Get a Handle on Colds and Respiratory Challenges with this Top 5 Essential Oil

Monday December 21, 2015 comments Tags: Colds, Essential Oils, Eucalyptus

Stuffy noses, head or chest colds are no fun. It can either feel like your head is about to explode from all the mucus or you can't turn off the runny faucet. Most of us don't appreciate blowing our noses repeatedly, yet the mucus does have a purpose. Its job is to flush out infection. Over-the-counter meds address the symptom and dry up the mucus, but that doesn't mean they treat the infection. Without doubt, mucus is messy, inconvenient stuff. You might be less irritated without its slimy presence. However, you may have to content with the next level of infection instead. A sinus infection or bronchitis can result leading to the need for heavier medications like antibiotics with their own downsides, which I'll discuss in a future blog. As the old adage goes: "An ounce of prevention is worth a pound of cure."
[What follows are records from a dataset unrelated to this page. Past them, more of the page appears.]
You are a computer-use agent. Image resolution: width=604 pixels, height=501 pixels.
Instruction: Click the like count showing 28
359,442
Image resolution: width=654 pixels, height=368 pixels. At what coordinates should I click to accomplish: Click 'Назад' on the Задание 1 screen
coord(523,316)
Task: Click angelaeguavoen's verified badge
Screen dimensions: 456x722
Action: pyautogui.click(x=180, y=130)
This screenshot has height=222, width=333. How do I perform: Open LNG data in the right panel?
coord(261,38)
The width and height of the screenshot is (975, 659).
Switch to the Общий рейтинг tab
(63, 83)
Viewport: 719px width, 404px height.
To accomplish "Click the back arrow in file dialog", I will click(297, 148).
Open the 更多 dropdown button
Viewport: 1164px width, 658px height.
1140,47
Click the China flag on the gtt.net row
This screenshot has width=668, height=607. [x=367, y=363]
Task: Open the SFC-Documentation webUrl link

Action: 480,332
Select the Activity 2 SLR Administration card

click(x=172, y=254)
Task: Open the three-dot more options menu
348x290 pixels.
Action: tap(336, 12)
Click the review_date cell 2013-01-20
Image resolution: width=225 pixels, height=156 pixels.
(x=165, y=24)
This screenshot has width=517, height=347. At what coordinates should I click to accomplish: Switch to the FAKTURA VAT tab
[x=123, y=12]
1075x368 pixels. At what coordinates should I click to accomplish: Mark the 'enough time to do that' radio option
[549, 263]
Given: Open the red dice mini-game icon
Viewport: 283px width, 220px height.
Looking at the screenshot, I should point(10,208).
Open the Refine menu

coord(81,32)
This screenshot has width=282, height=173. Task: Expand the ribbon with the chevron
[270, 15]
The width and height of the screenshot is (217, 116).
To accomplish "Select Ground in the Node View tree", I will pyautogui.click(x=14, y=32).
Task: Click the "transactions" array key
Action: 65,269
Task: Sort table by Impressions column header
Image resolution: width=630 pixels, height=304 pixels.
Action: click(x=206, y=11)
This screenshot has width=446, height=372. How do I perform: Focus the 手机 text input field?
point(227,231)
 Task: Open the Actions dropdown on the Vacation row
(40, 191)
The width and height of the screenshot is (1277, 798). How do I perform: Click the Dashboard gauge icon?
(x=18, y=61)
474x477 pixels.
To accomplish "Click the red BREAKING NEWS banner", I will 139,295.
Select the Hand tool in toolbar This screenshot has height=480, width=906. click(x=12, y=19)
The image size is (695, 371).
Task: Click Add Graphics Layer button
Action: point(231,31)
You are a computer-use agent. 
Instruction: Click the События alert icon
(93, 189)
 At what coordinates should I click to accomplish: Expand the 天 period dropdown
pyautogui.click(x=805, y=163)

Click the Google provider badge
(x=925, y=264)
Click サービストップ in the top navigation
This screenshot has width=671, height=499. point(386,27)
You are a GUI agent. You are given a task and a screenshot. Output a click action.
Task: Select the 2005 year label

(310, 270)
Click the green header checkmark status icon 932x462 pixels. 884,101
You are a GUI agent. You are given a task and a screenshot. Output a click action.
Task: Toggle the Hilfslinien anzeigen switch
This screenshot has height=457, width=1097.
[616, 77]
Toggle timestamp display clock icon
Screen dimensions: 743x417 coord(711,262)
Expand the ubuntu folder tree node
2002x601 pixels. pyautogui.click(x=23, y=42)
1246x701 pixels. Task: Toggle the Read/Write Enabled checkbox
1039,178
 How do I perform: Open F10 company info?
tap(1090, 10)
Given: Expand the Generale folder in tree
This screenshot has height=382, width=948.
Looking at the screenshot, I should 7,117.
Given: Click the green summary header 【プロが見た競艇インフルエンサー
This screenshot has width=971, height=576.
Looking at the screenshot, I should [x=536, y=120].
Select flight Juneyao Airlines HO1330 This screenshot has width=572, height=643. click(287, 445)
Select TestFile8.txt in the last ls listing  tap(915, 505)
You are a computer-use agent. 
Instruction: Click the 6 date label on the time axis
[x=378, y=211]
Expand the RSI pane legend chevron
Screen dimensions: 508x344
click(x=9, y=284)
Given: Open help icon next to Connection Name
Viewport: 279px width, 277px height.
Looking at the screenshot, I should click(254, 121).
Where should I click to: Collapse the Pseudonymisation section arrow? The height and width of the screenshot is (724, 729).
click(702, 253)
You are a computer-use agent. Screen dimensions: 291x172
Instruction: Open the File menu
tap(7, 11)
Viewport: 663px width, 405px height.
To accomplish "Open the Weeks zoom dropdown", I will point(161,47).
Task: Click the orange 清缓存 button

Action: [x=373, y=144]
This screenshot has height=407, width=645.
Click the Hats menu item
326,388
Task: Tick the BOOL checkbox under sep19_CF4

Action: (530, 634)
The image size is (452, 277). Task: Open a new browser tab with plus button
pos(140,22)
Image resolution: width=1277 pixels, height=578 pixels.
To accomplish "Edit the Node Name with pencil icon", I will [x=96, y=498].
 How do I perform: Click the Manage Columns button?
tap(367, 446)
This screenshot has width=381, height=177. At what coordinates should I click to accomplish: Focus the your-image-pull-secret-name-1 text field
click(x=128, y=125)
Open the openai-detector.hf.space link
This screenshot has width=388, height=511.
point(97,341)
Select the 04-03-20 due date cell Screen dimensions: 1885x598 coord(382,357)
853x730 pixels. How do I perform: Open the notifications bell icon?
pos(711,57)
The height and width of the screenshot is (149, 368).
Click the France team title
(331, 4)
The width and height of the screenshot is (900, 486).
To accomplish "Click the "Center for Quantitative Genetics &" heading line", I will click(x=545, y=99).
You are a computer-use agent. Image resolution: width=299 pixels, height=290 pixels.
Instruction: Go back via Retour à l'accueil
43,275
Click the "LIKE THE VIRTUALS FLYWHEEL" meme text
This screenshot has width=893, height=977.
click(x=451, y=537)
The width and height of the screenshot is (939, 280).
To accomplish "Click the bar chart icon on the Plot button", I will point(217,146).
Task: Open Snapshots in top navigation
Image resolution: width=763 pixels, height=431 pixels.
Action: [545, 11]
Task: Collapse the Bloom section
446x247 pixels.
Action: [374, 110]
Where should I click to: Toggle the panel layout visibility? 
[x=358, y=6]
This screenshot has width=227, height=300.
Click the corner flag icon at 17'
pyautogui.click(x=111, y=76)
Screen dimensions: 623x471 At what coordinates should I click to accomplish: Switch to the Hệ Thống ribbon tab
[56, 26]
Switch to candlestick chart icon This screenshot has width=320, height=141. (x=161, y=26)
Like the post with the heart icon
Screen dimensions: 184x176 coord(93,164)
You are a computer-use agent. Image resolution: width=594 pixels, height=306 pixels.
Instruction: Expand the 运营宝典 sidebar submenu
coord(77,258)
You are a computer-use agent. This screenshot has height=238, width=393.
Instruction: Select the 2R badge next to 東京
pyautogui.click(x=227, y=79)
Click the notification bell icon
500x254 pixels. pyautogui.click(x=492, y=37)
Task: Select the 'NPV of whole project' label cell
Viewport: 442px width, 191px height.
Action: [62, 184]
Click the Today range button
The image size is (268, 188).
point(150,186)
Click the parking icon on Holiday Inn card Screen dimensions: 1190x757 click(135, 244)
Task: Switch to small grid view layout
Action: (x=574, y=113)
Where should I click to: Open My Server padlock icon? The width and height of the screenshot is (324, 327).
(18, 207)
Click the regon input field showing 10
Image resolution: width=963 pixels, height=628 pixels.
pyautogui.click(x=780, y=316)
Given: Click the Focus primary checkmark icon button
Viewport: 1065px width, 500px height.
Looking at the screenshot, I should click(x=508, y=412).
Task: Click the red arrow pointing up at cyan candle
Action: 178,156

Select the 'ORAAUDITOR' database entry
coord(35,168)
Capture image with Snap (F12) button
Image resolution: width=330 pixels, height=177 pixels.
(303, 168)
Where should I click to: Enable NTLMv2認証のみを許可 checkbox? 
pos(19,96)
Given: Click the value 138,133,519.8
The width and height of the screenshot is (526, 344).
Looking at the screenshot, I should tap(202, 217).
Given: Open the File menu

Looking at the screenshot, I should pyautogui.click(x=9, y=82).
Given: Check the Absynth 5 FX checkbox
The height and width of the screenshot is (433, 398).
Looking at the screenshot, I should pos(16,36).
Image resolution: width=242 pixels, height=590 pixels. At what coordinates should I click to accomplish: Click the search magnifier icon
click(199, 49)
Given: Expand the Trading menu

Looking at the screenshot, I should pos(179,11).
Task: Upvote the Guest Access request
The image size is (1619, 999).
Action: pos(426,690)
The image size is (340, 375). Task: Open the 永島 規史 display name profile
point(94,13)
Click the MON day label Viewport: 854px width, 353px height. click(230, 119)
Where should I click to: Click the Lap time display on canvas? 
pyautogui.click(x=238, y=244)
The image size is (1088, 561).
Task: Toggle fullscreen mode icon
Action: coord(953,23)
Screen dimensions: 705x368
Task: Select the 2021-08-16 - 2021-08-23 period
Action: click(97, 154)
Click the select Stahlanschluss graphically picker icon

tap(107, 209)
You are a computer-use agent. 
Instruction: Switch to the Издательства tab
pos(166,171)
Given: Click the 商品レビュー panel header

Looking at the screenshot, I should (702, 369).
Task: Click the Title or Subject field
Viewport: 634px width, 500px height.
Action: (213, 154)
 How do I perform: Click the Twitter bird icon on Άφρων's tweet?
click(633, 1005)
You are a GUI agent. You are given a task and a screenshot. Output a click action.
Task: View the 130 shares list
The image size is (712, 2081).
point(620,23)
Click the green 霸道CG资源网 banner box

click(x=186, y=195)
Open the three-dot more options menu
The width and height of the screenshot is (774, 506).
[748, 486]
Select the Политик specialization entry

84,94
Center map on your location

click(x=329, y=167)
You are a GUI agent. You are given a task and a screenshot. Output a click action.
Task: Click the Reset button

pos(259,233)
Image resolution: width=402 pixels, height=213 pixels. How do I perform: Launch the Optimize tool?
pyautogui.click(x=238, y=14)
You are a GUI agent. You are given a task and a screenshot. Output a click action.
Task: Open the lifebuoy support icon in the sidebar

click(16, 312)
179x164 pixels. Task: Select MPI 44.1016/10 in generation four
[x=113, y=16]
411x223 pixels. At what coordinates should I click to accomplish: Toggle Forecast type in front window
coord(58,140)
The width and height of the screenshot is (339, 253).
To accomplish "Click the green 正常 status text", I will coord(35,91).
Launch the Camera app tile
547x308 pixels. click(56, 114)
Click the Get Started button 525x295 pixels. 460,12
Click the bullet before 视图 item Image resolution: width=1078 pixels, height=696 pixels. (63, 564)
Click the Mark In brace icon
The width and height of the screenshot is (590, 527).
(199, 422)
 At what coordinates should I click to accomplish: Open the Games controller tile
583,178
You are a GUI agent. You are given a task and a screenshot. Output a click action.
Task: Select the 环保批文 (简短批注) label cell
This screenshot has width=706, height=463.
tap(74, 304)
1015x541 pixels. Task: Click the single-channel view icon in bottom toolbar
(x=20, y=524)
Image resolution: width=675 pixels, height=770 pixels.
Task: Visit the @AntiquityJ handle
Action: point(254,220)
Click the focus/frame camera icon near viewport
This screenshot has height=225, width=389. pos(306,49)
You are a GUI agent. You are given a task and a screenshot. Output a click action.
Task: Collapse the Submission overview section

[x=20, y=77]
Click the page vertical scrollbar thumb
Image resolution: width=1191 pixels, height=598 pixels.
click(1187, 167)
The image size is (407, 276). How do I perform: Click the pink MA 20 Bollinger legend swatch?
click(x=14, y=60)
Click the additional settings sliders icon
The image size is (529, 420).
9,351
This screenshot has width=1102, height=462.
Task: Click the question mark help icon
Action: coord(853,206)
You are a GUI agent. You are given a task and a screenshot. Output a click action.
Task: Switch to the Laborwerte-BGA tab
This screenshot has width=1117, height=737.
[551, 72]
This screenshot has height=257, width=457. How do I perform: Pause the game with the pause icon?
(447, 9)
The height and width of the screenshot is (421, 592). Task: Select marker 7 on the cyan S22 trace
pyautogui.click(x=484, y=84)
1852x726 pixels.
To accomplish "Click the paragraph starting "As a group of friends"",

This is the major reason why Eucalyptus Oil is another of my personal have-to-have oils.

It has been known for centuries to benefit the respiratory system and for good reason; it's a great decongestant. (The makers of Vick's Vapo rub figured that out too.) Eucalyptus is my secret weapon when I feel anything trying to take hold in my head or lungs. I literally carry it on me when traveling to keep my respiratory system supported while being exposed to lots of public spaces, surfaces and recycled air on planes. For application when traveling, I simply put 2 or 3 drops in my clean hands, rub them together and breathe it in. (Note: I don't have any skin sensitivity. If you do, read the caution below.) 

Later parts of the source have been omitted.